Now, we can fit the model by computing \(\hat{\theta}_0\) and \(\hat{\theta}_1\) on the data set.

t1 = theta_1(GA['pm25aqs'], GA['pm25pa'])
t0 = theta_0(GA['pm25aqs'], GA['pm25pa'])
print(f'Model: f(x) = {t0:.2f} + {t1:.2f}x')
Model: f(x) = -3.36 + 2.10x

The model we fitted matches the line that we used in the previous section. This is not by accident. We purposely chose the least squares line as our fitted model. Of course, can use the functionality provided in scikit learn for finding the model parameters.
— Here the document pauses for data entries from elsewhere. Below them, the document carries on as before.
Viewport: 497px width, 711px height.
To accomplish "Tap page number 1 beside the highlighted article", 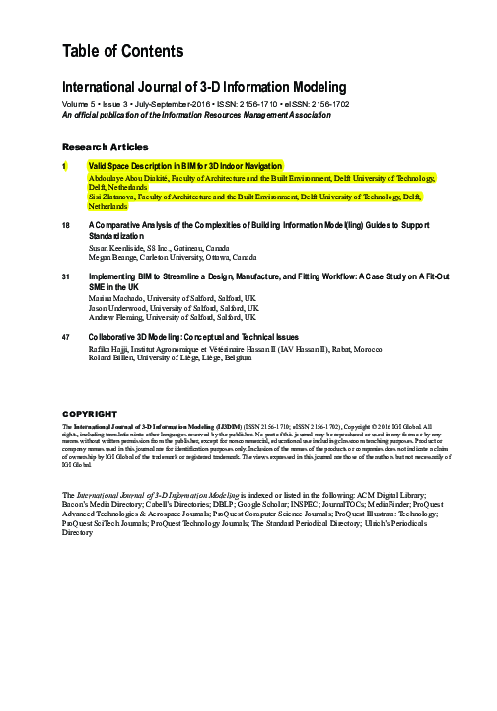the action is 65,165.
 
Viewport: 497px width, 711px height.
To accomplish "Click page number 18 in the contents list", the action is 66,226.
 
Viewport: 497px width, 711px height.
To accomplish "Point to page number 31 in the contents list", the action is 66,277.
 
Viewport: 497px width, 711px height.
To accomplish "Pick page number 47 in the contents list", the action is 66,337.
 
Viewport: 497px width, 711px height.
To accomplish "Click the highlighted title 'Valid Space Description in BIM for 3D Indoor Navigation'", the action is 185,165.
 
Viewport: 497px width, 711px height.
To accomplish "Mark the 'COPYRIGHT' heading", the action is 90,413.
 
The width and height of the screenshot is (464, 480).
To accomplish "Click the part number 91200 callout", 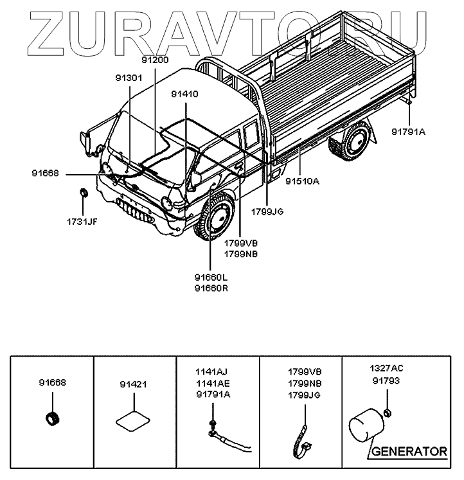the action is [x=155, y=59].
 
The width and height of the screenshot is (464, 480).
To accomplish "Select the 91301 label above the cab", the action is [x=129, y=78].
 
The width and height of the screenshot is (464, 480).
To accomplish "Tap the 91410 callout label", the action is [x=184, y=94].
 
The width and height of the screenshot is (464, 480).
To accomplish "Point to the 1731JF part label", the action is [x=83, y=222].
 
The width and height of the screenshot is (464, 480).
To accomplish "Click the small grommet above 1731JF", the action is [x=84, y=192].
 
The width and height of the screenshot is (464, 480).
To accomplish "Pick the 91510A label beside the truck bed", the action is [x=302, y=181].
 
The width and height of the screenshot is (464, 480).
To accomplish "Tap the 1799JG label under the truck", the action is [x=267, y=211].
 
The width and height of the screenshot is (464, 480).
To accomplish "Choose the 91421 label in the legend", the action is [x=134, y=385].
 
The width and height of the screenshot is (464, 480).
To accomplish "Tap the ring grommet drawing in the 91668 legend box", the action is [x=51, y=418].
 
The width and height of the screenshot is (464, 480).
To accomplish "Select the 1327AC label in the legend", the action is [x=387, y=369].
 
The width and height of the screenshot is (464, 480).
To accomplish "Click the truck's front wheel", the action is [x=215, y=219].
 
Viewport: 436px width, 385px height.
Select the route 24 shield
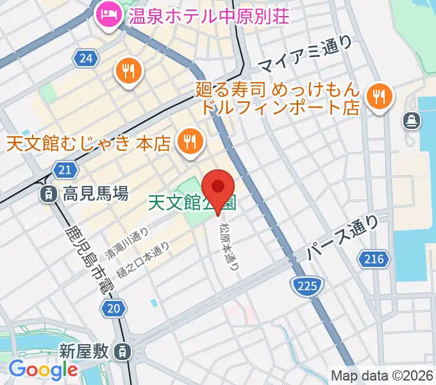click(85, 60)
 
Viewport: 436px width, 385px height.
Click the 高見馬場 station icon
click(47, 193)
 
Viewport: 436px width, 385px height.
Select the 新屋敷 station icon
click(121, 351)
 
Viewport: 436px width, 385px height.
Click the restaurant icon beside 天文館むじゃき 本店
click(189, 142)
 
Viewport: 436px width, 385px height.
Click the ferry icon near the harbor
click(410, 120)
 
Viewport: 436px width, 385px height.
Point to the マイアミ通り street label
click(306, 55)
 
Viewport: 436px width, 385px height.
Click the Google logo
click(43, 370)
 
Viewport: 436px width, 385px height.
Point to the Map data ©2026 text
click(382, 375)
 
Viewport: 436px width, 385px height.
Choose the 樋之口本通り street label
click(147, 260)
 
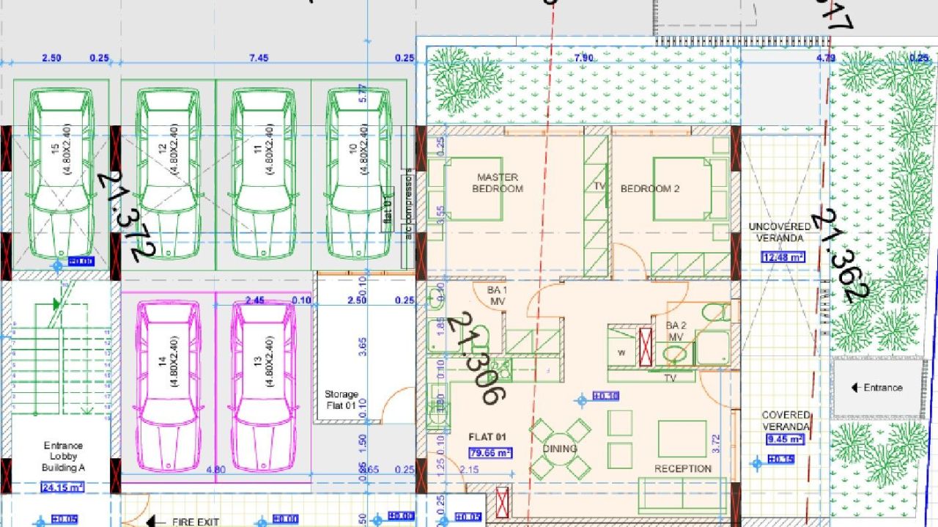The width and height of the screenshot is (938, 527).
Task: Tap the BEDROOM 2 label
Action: [650, 188]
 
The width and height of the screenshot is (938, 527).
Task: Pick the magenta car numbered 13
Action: [263, 386]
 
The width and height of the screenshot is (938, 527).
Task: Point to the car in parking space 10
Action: [358, 174]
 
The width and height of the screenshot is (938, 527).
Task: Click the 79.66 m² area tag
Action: [490, 452]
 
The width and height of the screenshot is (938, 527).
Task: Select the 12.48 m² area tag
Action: [783, 257]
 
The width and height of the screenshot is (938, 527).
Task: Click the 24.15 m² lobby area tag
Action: [62, 487]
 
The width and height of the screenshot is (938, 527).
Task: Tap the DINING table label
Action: [560, 449]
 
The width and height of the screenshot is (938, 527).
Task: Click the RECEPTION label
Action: [682, 468]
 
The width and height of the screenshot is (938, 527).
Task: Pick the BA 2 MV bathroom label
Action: [675, 331]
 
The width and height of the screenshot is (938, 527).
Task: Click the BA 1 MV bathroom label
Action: [497, 296]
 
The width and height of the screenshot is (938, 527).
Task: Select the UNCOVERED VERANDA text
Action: [780, 232]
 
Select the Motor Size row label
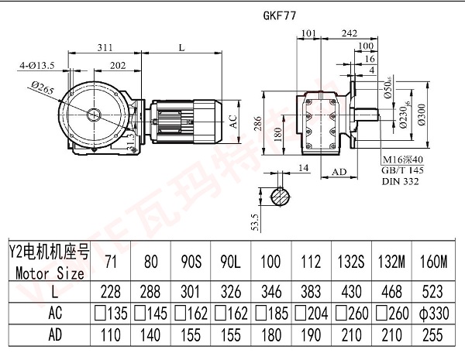coord(49,273)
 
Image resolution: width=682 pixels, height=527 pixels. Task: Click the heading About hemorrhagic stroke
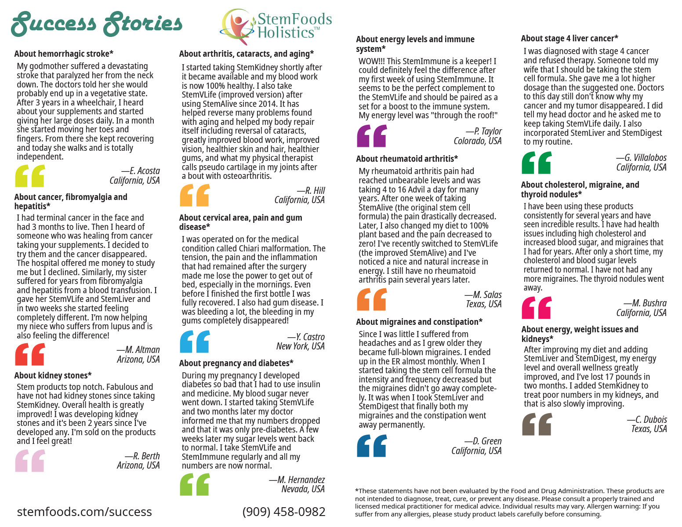click(64, 54)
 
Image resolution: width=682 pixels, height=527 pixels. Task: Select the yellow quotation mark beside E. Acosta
click(30, 176)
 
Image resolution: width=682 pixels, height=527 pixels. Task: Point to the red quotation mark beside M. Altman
click(30, 354)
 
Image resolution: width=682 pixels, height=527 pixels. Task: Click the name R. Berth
click(146, 456)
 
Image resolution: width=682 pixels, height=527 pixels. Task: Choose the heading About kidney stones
click(53, 375)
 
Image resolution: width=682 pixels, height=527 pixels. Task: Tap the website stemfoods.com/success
click(84, 512)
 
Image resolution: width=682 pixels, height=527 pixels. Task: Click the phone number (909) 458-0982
click(284, 512)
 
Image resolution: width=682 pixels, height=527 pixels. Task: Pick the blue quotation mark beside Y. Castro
click(195, 342)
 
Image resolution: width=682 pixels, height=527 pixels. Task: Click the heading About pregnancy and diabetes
click(236, 363)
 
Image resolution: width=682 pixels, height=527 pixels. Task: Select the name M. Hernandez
click(301, 480)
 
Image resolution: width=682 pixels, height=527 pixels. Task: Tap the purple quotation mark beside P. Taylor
click(372, 135)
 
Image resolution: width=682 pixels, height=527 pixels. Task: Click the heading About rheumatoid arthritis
click(407, 159)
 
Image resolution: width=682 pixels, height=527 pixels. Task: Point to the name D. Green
click(487, 441)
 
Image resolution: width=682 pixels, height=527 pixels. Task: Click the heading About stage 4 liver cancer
click(570, 38)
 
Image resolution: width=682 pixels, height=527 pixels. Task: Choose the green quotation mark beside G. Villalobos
click(537, 163)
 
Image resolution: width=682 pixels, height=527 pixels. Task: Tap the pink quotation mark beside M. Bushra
click(536, 308)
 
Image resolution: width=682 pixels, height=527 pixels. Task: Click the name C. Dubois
click(651, 419)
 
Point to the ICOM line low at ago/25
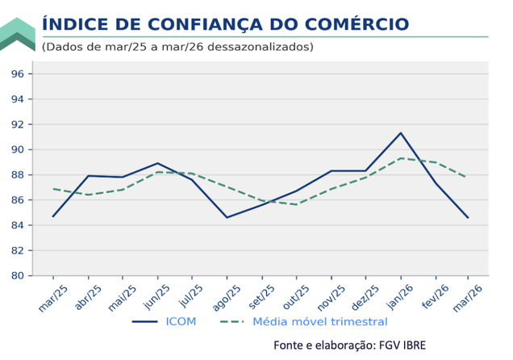pos(227,217)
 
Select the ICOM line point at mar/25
pos(53,216)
from sklearn.linear_model import LinearRegression

y = GA[['pm25pa']]
X = GA[['pm25aqs']]

reg = LinearRegression().fit(X, y)
print(f"Intercept: {reg.intercept_}  Slope: {reg.coef_[0]}")
Intercept: [-3.36]  Slope: [2.1]

Rather than computing the model parameters with summary statistics, we will want to use the LinearRegression method in scikit learn because it offers numerically stable algorithms. This is especially important when fitting multiple variables. We introduce the multiple linear model in the next section.